» WHAT TO PRODUCE
Rewrite the stretch of records from the line containing "The width and" through the line containing "(x=286, y=594)", replacing "Choose" with "Select" and changing nothing else. Give only those lines, and leave the pictures out.

» SUPPLIED RECORDS
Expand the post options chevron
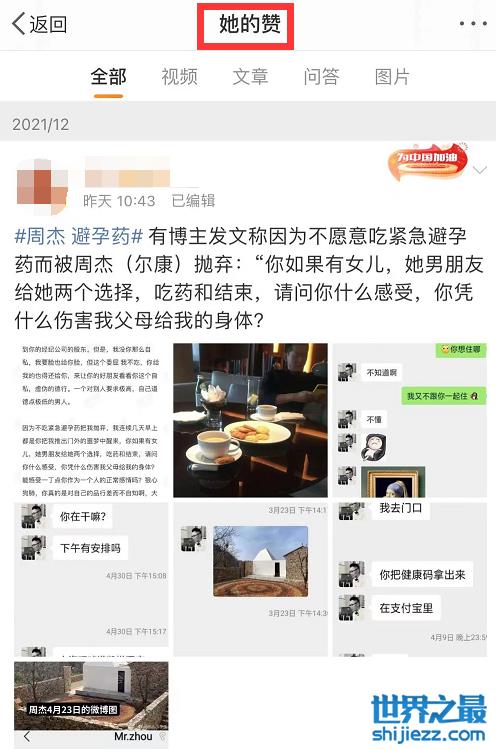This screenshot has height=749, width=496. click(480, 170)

--

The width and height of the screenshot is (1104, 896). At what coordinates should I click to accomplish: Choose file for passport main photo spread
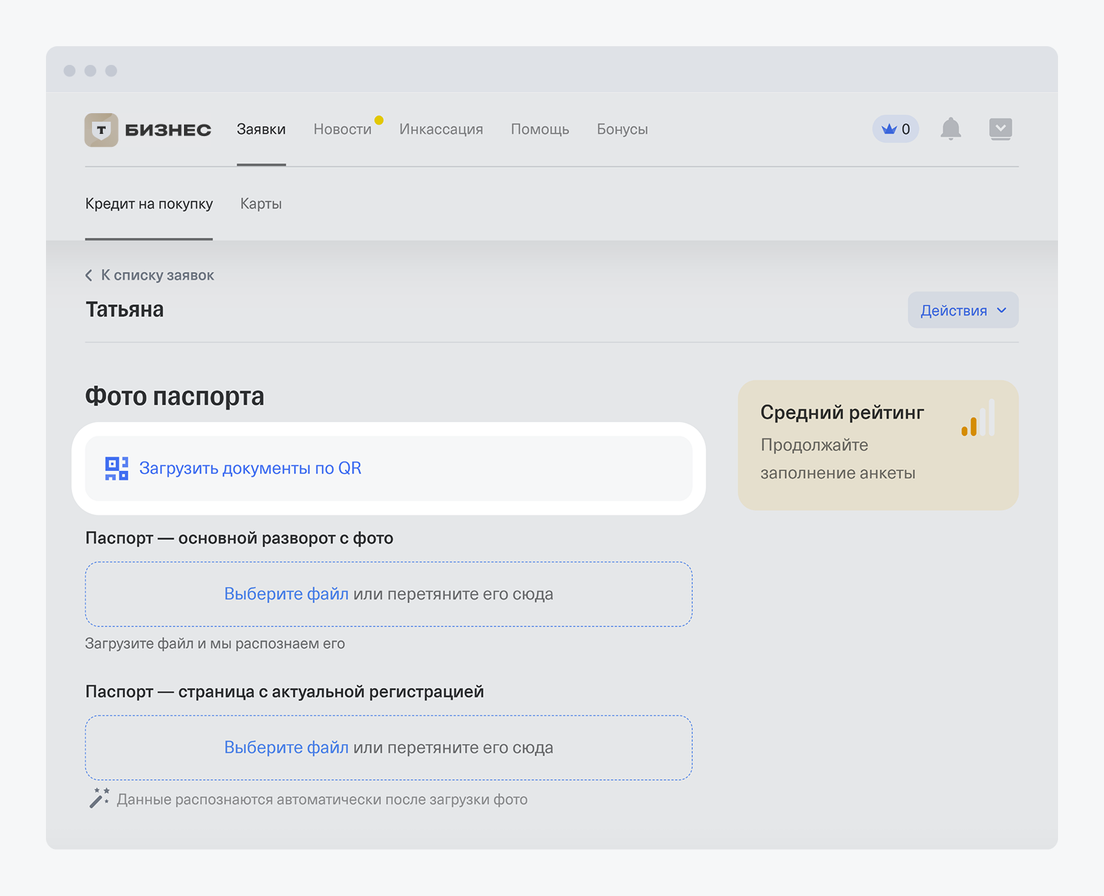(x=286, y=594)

==

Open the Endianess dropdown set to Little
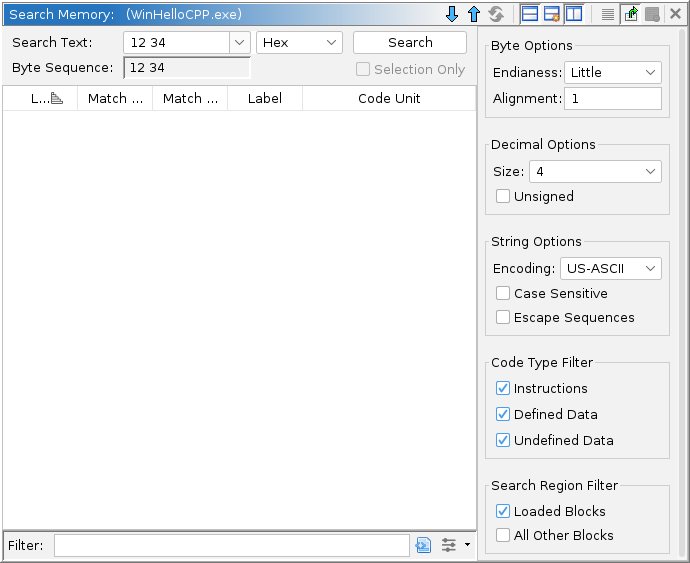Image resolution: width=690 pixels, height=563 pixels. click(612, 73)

» EXPECTED ANSWER
The width and height of the screenshot is (1104, 896). At what coordinates should I click to accomplish: Select file for passport main photo spread
(x=286, y=594)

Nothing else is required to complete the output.